A soixante ans on compte sur Dieu, justement ! Et c’est sans doute la raison pour laquelle NOUBOUSSI Pierre a décidé de s’asseoir sur la chaise non pas selon les us et coutumes Bamendou, mais selon la volonté des pasteurs. On s’assoie déjà sur les chaises dans les églises ! L’EEC a trouvé des arguments pour convaincre ses fidèles à se plier à cette pratique. Cela vaut-il pourtant de rejeter ses traditions ancestrales, Ingénieur NOUBOUSSI Pierre ?
« Dans le temps, quand on accouchait un garçon dans une concession, il était appelé à ne jamais s’asseoir sur une chaise dans la maison paternelle. Tu avais la possibilité de t’asseoir sur un tronc de bananier ou sur un tronc d’arbre qu’on a coupé et déposé là. C’était pour les enfants qui n’ont pas encore fait quelque chose dans la concession. Ou bien on jetait la natte au sol pour que les garçons, quel que soit leur âge, puissent s’y asseoir. Cela jusqu’au jour où tu te sens homme et fais les meubles pour ton père ou construis la maison paternelle. Alors ton père a le droit de dire : « mon fils, désormais quand tu arrives, tu ne dois plus t’asseoir sur le tronc ou à même le sol, mais sur la chaise. »

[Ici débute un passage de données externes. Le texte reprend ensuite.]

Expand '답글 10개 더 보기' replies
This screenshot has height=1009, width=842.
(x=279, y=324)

Fort de cette légende, NOUBOUSSI Pierre a offert un salon Louis XIV à son père. Puis par la suite, sous la supervision du clergé, le père et l’ainé de la famille ont procédé au rituel de la chaise. A leur suite, le clergé a prié pour sa bénédiction et imploré le Seigneur de le protéger et de lui apporter plus d’abondance. Ce rituel, tout comme les autres aspects de la messe, s’est déroulée sous les yeux hagards des dignitaires traditionnels et coutumiers présents.
Aussi paradoxalement que cela puisse paraitre, le clergé a appelé les membres de son église à adorer les crânes vivants et non les crânes morts. Or dans la Parole, les saints et les anges qu’ils adorent sont des morts dont l’église ne compte plus que sur leurs reliques pour évoquer leur existence sur la terre.

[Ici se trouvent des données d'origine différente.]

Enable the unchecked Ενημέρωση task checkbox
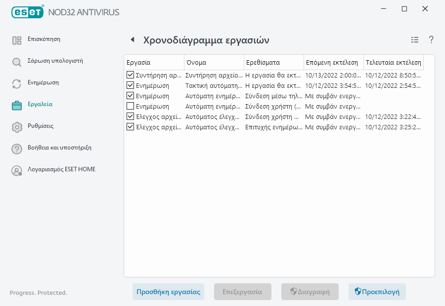This screenshot has width=445, height=306. 130,107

« Quand ton père est encore là, quand ta mère est vivante, sois reconnaissant pour les sacrifices qu’ils ont fait pour toi. Donne leur ce qu’ils peuvent manger et dire « mon fils, sois béni à jamais ! »
Maman MAJIOGUE Christine, la mère de NOUBOUSSI Pierre n’a pas caché sa joie de vivre l’événement qui marqué l’entrée de son fils dans la prestigieuse classe des sexagénaires.

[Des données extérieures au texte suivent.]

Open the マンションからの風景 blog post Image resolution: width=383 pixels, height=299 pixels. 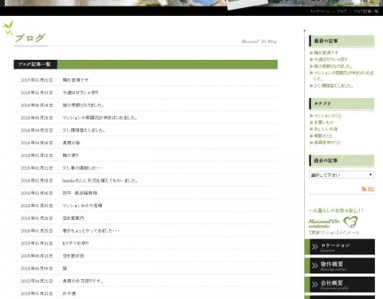click(82, 206)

« La plus part de mes amies sont déjà parties. Je remercie le Seigneur d’avoir permis qu’au moment où mon fils vienne voit son père je sois encore vivante. Si dans l’autre monde on se retrouve, je raconterai à tous les amies qui m’y ont précédées ce qui s’est passé après leur départ. Je leur dirais que la concession de Moise est devenue la demeure du blanc. Si quelqu’un construit une bonne fondation, sa concession connaitra la prospérité et le bonheur. La Famille de Moise grandit parce qu’il a posé la bonne fondation et je souhaite que cette grandeur rayonne. Les gens disent que la polygamie est une mauvaise chose. Je dois vous dire que nous étions huit femmes dans cette concession et personnes ne nous avait jamais entendues. Les autres sont parties au point que nous sommes encore seulement deux. Je prie le Seigneur de ne pas rompre que nos départ soient selon notre rang dans l’arrivée ici. Qu’il fasse en sorte que lorsque je vais m’en aller, ma coépouse ait deux ou cinq ans pour s’occuper aussi de nos enfants avant de nous rejoindre. Nous parlions la même langue avec notre mari et cela n’a pas changé malgré le temps. Je remercie le Seigneur de nous avoir permis de garder la concession propre comme au temps de notre mari. »
Généralement les grands parents sont un parapluie pour leurs enfants. D’ailleurs, ce sont les étrangers qui ont importé les termes grand-père, grand-mère, oncle, tante, etc. en Afrique, personne ne peut jurer d’être le seul à réussir à éduquer et à nourrir son enfant. L’individualisme occidental avec ses effets a malheureusement pris le dessus ici en Afrique. Au point où l’enfant ne se fait plus prier pour différencier sa mère porteuse de sa mère nourricière.
Le grand-père a demandé à son petit-fils savoir garder sa réussite sociale afin de ne pas susciter des mécontents. Ce n’est pas parce que tu t’es assis sur la chaise chez ton père que tu pourras t’asseoir sur n’importe quelle chaise. L’animal vit longtemps parce qu’il se cache dans la brousse.
Quant à lui, le père n’a pas eu des mots pour exprimer sa joie de recevoir un salon de son fils. Il a chanté une louange au Seigneur. Puis, à la demande du clergé il a procédé au rituel de la chaise tel que imaginé et voulu par lui. L’enfant a posé l’acte majeur et doit désormais s’asseoir sur une chaise et pas n’importe laquelle.
« Aimons-nous les uns les autres. Nous sommes ici pour célébrer l’enfant. Mon fils est venu me saluer et j’en suis juste ému. Je salue ses amis, le clergé, ses majestés. Je ne sais où je me retrouve. Parce que non seulement il m’a mis ce beau costume, mais il vient aussi de me donner ce que je vois souvent seulement à la télévision: un salon Louis XIV. Ce qui voudrait dire que demain, peut-être, mon fils pourra débarquer ici avec un avion. N’est-ce pas le profit d’avoir des enfants ? »
Au cours de cette célébration, une somme de près de 400 000 FCFA a été collectée. Elle va servir pour poursuivre les travaux de crépissage de la paroisse EEC de Djoua en cours de réhabilitation.
Pendant la célébration, les épouses de NOUBOUSSI Pierre ont tenu les rênes de l’orchestration. Comme quoi la grandeur d’un homme, c’est l’attention que lui accorde son épouse.